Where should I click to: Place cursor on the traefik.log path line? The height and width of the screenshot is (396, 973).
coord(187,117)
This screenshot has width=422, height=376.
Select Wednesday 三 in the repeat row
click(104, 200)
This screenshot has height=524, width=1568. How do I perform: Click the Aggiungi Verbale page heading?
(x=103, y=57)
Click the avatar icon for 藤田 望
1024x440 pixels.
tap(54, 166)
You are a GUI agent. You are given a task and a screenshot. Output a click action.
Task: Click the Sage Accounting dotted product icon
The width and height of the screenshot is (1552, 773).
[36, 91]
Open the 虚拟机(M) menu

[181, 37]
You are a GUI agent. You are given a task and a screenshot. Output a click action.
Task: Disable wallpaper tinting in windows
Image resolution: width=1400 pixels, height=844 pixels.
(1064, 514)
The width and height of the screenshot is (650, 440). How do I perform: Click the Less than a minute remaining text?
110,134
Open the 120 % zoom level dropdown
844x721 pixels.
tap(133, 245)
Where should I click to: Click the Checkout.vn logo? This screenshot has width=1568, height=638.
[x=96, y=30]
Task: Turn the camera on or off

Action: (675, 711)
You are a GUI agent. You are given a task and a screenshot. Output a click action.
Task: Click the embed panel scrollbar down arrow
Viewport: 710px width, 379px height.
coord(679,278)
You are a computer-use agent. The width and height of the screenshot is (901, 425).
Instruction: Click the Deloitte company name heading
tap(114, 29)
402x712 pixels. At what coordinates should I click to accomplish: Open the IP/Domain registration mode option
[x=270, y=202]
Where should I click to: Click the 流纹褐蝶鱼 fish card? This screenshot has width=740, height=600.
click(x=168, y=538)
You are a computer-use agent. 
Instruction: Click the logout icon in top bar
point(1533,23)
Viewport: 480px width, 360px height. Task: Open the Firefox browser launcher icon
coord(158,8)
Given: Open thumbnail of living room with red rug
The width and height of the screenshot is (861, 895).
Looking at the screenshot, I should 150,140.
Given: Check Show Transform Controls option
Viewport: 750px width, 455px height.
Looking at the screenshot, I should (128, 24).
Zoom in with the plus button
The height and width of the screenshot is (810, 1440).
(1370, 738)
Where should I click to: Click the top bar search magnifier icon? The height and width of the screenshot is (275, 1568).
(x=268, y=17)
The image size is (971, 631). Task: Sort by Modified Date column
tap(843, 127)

## WHAT IS EXPECTED
Return everything from the line containing "The image size" down to the end of the data, reproducing each line without any change.

## THE RESULT
The image size is (971, 631). Task: Sort by Modified Date column
tap(843, 127)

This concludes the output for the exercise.